YOUR ASSIGNMENT
Transcribe exactly the lines that fall between the one holding "Task: Click the orange" and the one holding "Task: Collapse the about folder", inclusive, from the entries below.

[[ MATERIAL TO PROCESS, beginning ]]

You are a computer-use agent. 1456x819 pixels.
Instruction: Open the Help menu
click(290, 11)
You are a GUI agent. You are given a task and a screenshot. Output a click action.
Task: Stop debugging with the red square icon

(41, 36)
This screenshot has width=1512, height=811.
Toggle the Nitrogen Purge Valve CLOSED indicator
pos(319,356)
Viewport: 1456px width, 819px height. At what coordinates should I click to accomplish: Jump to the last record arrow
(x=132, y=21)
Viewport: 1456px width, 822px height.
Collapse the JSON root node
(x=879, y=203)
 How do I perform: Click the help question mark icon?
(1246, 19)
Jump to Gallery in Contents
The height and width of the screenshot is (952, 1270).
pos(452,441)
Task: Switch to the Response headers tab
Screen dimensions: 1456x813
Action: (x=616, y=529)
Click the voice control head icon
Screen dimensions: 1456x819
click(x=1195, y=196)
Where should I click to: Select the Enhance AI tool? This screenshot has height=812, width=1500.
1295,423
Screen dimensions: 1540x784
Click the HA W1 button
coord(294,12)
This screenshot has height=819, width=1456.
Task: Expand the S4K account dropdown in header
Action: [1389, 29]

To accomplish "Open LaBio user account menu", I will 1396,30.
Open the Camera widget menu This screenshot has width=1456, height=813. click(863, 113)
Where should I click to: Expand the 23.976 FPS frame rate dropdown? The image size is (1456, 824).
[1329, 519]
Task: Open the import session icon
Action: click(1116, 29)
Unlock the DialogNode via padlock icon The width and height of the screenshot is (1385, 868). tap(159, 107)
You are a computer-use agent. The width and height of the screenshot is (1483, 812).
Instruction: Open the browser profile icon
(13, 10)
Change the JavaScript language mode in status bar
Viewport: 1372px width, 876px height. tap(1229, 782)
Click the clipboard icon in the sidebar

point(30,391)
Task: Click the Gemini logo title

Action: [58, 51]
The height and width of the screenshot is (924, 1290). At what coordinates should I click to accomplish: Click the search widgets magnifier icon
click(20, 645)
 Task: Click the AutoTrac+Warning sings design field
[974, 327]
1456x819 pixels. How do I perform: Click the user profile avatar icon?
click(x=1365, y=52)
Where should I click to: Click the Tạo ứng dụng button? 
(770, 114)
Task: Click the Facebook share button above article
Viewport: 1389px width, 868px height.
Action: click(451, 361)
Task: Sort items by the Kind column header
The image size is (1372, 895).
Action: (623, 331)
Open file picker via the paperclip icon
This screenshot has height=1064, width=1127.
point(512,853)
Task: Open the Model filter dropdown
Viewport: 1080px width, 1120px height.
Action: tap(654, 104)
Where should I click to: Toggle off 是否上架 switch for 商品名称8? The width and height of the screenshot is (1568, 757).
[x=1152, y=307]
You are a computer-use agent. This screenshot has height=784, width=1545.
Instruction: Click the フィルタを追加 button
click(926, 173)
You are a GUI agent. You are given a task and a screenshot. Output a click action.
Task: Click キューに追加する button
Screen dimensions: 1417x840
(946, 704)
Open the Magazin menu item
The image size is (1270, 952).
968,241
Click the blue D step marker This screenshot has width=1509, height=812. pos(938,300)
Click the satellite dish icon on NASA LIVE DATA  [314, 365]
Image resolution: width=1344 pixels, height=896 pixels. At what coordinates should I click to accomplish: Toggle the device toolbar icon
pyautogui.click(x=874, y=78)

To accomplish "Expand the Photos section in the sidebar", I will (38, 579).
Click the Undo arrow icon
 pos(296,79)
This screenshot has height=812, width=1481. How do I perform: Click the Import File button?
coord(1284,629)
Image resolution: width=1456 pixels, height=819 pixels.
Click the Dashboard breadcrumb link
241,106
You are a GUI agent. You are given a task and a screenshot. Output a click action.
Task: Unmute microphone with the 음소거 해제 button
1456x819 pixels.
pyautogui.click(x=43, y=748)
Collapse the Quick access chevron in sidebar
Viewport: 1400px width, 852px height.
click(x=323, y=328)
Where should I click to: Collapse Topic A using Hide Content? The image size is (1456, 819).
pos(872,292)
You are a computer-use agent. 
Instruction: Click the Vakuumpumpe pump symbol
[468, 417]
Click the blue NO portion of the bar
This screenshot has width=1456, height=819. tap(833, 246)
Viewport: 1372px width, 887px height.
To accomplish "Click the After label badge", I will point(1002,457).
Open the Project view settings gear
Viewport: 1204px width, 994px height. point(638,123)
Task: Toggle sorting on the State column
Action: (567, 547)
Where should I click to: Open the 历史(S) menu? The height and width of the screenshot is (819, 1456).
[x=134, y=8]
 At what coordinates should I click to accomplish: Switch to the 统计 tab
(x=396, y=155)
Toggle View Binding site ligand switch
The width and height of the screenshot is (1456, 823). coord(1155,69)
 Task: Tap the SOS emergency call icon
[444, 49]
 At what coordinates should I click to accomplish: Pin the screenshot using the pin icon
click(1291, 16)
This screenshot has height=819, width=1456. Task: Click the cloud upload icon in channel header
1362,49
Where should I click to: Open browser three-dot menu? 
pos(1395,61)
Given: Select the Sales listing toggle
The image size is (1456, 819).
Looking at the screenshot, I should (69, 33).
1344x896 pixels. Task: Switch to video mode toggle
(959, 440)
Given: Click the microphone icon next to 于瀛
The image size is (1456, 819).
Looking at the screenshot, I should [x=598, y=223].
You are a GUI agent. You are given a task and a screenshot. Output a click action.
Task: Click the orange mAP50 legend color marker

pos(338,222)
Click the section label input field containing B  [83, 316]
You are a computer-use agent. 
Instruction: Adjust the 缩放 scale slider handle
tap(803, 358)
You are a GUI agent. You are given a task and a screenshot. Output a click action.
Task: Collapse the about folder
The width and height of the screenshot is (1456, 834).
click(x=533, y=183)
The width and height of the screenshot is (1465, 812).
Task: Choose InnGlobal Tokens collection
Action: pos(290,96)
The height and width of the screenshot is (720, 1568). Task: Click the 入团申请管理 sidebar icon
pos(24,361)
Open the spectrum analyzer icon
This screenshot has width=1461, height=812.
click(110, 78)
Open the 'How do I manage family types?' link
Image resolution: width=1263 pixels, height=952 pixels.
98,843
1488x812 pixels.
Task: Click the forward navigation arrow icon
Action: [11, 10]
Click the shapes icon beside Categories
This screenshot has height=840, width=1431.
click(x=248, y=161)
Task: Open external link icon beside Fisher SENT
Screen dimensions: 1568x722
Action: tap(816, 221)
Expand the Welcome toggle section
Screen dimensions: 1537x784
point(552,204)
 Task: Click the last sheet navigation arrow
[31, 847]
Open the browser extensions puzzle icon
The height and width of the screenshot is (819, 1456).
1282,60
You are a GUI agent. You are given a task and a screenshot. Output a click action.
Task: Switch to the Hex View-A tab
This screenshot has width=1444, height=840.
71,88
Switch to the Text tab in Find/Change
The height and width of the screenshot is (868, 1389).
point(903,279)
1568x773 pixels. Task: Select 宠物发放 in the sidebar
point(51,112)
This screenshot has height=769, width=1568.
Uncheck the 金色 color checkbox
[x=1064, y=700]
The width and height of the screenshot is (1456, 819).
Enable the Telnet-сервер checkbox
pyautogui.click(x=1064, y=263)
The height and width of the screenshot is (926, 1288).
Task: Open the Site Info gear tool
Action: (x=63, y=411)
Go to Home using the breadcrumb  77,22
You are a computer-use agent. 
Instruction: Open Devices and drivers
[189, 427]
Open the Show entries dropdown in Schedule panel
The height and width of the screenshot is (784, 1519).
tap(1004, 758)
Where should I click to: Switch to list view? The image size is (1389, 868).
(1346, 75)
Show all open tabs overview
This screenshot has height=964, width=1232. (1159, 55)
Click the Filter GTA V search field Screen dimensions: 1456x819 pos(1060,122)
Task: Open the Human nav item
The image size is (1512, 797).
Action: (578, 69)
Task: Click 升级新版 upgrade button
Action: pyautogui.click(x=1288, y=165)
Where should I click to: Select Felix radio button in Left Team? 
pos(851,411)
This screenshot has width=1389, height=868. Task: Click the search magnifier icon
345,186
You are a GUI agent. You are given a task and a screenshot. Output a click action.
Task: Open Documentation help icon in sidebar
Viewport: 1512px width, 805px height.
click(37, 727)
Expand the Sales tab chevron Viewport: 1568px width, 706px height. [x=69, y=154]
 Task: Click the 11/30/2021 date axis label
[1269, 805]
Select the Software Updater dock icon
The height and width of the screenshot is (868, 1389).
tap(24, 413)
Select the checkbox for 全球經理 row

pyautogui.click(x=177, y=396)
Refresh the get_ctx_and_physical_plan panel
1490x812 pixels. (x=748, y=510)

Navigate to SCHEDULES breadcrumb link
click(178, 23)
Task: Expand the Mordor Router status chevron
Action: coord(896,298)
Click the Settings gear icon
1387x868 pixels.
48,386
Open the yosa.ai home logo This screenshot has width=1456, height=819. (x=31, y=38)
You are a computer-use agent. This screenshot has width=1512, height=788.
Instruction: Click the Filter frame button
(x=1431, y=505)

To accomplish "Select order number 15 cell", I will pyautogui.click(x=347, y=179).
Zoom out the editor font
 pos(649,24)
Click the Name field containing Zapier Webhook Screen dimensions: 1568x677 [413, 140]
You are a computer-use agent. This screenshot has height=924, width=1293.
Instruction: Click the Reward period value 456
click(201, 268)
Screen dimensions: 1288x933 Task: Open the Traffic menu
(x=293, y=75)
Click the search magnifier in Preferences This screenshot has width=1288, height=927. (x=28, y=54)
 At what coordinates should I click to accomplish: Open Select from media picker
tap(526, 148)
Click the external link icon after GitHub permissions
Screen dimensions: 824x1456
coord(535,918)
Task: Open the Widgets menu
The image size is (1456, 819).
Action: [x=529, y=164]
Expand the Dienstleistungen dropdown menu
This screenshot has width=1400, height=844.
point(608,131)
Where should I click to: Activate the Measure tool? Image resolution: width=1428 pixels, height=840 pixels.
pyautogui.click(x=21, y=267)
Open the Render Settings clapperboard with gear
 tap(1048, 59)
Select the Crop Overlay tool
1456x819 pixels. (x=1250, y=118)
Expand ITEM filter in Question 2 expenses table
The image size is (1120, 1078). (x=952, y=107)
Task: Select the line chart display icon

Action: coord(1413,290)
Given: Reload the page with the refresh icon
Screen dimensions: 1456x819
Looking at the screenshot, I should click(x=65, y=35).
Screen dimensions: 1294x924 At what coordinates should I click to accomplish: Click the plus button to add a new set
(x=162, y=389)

[[ MATERIAL TO PROCESS, end ]]

EXPECTED ANSWER
Task: Click the orange mAP50 legend color marker

pos(338,222)
Click the section label input field containing B  [83, 316]
You are a computer-use agent. 
Instruction: Adjust the 缩放 scale slider handle
tap(803, 358)
You are a GUI agent. You are given a task and a screenshot. Output a click action.
Task: Collapse the about folder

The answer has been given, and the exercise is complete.